In a segment hosted by Amanda Smith on Kaua‘i TV, Chef Darren Green delineated the offerings and practices of D Green’s BBQ. The chef succinctly summed up his menu, stating, “We serve brisket, pulled pork, ribs, chicken, sausage, potato salad, macaroni and cheese, baked beans, coleslaw, all the staples.” His culinary approach provides a canvas to explore the confluence of traditional BBQ with local ingredients. A particular emphasis is placed on the establishment’s BBQ sauce, which is available in three heat variants and, according to Green, is an amalgamation of “all the regions of barbecue in a bottle” with “the predominant flavor [being] pineapple juice.”
One highlight of the BBQ menu, the brisket, undergoes a 20-hour cooking process and employs a spice rub consisting of around “40 different spices.” Green details the care taken to achieve a specific outcome with the brisket, noting, “you get the best of both worlds, you get a little bit of lean and you get a little bit of fatty. This will turn into like almost bacon when it’s done cooking for another two and a half hours.”
Chef Green also shared his practice of utilizing lychee wood in his smoking technique, acknowledging that it imparts a “sweet smoke” to the meats. The meticulous preparation and cooking processes culminate in dishes that Smith described as having a bacon flavor, being “definitely smoky,” and meat that “melts in my mouth, literally.”

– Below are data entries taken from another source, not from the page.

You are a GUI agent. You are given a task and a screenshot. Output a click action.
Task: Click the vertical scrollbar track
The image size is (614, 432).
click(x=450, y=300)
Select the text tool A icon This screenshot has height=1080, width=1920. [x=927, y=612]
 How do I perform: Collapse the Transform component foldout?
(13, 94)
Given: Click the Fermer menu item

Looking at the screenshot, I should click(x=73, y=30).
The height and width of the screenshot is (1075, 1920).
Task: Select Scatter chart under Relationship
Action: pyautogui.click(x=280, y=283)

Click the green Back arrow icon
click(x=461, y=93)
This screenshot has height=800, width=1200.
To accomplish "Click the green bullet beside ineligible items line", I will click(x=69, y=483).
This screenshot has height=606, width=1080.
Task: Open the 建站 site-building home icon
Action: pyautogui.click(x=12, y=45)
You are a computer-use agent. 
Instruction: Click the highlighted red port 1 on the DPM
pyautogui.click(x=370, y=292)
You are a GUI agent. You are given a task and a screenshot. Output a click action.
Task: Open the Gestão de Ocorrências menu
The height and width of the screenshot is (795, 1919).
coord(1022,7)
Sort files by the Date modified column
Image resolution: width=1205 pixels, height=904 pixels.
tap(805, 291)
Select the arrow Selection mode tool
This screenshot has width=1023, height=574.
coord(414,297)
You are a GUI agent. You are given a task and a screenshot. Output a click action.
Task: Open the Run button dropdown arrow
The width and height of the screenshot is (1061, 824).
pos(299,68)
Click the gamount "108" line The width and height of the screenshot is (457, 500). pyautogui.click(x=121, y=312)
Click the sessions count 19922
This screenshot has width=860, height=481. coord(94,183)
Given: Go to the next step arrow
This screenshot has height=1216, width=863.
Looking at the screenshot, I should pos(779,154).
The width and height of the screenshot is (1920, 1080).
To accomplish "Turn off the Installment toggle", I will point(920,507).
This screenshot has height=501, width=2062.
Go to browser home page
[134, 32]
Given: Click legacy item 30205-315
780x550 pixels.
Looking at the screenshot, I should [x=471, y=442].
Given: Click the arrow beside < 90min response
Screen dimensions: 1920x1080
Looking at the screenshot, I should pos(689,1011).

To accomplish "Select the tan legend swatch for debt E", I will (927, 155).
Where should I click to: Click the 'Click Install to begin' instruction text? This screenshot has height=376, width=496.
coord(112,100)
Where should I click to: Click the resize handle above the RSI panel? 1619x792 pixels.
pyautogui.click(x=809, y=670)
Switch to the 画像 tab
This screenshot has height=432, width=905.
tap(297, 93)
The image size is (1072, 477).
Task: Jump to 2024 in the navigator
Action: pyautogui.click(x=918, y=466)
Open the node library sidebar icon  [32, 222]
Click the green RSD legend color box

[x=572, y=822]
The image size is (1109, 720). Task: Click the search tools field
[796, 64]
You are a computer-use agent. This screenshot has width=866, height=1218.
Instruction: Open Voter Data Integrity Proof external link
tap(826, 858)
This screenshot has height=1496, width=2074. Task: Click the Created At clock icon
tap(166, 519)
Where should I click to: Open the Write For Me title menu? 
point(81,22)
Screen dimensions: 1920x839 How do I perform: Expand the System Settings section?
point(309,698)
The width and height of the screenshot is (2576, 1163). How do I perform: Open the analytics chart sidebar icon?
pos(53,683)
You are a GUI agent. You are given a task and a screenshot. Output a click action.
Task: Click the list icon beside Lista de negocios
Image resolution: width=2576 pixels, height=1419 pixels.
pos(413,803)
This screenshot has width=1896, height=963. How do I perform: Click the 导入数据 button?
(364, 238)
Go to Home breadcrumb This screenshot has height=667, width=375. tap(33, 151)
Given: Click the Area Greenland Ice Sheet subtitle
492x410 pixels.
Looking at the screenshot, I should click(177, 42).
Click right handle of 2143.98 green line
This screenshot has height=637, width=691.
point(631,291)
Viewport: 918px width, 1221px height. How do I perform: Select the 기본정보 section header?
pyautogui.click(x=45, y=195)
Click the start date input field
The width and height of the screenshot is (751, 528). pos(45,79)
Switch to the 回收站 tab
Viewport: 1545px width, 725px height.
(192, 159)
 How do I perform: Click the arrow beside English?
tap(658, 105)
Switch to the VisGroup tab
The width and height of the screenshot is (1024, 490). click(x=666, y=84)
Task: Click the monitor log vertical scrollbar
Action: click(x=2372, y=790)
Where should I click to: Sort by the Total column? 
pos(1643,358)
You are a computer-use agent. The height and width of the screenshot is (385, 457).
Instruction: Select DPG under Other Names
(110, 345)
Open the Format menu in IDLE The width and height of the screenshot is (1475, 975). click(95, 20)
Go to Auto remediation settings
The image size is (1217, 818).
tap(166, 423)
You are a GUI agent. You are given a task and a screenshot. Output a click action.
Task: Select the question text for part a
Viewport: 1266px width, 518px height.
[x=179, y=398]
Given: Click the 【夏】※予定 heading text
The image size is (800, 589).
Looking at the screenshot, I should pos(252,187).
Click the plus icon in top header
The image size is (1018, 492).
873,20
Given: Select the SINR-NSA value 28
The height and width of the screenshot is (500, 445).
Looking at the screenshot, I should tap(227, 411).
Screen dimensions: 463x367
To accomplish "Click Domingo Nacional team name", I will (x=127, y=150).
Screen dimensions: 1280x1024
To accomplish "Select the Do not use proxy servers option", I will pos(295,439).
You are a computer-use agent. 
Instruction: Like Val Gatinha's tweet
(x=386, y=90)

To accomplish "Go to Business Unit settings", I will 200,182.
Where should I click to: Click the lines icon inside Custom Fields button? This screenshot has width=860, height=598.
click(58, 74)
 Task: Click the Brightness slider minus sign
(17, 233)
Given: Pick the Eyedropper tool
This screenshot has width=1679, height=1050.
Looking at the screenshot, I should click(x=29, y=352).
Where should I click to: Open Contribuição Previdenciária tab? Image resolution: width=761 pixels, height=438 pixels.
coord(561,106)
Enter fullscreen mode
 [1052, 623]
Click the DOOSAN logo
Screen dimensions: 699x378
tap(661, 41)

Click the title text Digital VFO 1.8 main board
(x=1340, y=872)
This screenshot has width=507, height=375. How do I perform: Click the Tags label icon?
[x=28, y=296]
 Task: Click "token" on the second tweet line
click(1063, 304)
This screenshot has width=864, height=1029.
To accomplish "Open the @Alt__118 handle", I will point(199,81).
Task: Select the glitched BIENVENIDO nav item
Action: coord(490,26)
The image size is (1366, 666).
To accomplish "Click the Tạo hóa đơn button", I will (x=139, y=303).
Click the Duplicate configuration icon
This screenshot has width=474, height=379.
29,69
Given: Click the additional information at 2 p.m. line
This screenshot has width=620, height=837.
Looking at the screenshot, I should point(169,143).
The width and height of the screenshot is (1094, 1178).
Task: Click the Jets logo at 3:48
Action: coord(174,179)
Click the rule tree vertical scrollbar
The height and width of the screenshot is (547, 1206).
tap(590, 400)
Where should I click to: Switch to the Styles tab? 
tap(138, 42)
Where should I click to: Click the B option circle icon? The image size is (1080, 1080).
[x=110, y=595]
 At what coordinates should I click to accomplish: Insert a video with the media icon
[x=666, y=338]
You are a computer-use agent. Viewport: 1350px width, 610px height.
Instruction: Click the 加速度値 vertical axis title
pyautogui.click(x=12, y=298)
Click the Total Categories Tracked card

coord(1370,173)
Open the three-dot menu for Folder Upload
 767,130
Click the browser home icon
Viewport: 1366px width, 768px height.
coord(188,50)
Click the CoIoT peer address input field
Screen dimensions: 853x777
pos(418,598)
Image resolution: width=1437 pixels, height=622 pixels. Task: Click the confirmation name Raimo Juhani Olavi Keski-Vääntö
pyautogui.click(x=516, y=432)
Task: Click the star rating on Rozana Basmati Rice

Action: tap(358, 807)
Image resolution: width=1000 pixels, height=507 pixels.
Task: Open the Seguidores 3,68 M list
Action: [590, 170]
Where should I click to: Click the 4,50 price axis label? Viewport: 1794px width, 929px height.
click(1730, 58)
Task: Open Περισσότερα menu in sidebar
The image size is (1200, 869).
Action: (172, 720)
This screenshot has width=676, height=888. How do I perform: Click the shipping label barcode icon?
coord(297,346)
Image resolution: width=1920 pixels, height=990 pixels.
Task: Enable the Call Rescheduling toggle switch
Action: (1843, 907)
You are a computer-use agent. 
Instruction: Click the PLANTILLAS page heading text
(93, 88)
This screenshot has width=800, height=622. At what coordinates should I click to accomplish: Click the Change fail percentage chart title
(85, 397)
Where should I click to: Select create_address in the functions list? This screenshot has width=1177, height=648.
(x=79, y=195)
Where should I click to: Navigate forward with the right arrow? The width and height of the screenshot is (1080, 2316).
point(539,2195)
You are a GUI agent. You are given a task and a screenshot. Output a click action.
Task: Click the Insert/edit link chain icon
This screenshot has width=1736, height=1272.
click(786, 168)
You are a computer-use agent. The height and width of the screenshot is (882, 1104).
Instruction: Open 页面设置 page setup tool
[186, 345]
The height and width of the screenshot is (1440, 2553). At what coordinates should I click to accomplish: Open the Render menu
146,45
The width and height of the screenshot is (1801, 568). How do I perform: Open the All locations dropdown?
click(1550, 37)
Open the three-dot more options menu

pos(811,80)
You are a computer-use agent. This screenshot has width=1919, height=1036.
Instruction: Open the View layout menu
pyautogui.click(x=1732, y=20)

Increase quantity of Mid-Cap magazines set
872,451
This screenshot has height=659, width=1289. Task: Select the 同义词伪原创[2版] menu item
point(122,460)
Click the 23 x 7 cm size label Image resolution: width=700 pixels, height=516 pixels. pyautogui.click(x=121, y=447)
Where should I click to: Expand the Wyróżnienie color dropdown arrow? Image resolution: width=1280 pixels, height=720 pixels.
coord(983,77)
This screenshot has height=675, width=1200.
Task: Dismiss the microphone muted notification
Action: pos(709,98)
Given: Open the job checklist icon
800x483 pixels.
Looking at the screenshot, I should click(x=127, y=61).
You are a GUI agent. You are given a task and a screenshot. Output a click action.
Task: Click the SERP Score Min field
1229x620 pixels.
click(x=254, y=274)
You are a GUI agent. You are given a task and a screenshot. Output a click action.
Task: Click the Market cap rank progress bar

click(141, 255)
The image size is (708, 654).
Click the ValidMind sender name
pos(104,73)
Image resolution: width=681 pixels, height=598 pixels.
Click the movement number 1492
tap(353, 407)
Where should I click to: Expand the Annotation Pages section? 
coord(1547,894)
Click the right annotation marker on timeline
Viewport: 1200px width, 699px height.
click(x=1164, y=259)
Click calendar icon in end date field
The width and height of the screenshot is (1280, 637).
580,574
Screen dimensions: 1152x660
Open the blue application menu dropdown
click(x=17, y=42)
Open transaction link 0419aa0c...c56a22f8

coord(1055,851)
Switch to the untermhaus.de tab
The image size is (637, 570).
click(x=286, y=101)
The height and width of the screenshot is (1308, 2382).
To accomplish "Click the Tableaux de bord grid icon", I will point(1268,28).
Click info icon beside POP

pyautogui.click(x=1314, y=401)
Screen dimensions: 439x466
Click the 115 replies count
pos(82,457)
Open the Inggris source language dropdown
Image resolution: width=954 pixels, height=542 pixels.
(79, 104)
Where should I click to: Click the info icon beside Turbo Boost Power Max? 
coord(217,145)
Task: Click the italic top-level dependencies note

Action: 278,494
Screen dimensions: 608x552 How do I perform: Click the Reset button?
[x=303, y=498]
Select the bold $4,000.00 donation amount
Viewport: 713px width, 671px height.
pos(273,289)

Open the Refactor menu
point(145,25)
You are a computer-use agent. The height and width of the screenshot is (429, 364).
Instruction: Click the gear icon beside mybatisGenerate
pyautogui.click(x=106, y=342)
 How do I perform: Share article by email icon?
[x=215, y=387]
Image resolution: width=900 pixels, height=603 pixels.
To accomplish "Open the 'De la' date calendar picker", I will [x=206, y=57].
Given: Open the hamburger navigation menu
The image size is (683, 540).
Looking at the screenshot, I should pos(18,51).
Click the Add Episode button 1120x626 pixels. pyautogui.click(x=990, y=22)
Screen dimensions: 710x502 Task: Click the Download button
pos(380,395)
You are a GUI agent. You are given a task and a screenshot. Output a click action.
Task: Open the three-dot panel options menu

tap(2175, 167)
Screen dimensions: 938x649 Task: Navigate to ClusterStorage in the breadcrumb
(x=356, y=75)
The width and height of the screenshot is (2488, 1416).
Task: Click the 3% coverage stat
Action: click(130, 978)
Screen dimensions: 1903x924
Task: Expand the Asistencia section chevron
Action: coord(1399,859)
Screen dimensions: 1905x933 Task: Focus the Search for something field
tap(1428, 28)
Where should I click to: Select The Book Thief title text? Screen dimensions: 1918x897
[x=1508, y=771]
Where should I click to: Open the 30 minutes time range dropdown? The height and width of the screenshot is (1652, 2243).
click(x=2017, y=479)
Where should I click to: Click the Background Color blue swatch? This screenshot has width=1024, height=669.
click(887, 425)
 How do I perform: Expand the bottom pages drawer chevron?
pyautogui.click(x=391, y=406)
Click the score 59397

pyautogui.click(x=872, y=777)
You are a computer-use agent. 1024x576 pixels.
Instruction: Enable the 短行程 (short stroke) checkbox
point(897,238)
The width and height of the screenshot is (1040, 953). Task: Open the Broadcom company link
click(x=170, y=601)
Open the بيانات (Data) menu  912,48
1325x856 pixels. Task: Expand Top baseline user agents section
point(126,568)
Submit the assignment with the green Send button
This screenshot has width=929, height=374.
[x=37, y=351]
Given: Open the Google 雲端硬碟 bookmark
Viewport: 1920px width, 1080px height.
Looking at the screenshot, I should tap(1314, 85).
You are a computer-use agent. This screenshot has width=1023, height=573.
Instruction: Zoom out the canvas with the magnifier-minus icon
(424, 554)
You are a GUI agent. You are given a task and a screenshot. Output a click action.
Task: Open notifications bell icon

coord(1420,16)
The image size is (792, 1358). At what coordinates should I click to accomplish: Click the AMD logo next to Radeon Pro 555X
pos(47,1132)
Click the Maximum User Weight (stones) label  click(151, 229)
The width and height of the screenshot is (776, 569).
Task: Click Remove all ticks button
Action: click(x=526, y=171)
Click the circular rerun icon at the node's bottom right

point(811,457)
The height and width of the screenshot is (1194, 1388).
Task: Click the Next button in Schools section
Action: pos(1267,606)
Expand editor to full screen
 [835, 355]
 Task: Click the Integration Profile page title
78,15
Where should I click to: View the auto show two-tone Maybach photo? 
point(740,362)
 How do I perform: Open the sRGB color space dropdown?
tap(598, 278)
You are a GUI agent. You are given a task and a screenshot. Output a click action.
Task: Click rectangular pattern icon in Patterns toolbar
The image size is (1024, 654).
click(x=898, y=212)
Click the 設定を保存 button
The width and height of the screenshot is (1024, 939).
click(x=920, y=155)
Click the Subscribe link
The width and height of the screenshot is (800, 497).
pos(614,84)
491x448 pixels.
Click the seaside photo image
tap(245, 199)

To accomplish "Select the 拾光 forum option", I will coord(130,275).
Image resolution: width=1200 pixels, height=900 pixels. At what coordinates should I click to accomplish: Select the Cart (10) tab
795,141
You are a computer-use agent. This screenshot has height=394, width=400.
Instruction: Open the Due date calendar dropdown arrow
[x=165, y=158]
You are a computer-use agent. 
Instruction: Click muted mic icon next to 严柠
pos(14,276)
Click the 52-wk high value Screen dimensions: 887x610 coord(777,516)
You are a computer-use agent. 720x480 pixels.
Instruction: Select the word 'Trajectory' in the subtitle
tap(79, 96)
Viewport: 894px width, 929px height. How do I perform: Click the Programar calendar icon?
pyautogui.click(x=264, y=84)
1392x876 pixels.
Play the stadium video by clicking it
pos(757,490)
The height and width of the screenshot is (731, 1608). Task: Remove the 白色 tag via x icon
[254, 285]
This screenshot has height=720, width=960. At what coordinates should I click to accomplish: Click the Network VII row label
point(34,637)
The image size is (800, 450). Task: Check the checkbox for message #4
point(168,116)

The sauces, which notably incorporate Trinidad Scorpion peppers grown by Green himself, are formulated to deliver recognizable but manageable heat. Describing the spiciest variant, Green said, “It’s insanely hot, so I only use a small amount, just enough so that you know there’s some heat there but not enough so that it’s like, ‘Oh my god, I gotta go get a glass of milk.’”
D Green’s BBQ finds its ethos rooted in a harmonization of traditional Louisiana and southern comfort food with Hawaiian culinary innovation, providing a gastronomic exploration of both familiarity and novelty. Smith noted the establishment’s atmosphere as a “barbecue oasis” and encapsulated the perceptible aroma, suggesting, “we should bottle that bacon, just sell it as perfume.” This suggestion, while ostensibly lighthearted, underscores the deeply ingrained nature of sensory experiences in memory and familiarity, an element inherently tied to the act of dining.
While the segment on Kaua‘i TV concludes with a palpable enthusiasm for the dishes sampled and a spirited endorsement from the host, it nonetheless provides an unscripted and firsthand account of the offerings at D Green’s BBQ, illuminating the culinary philosophies and practices therein. The establishment, through a careful marriage of traditional and innovative practices, seeks to carve out a distinctive space within the culinary tapestry of Hawaii.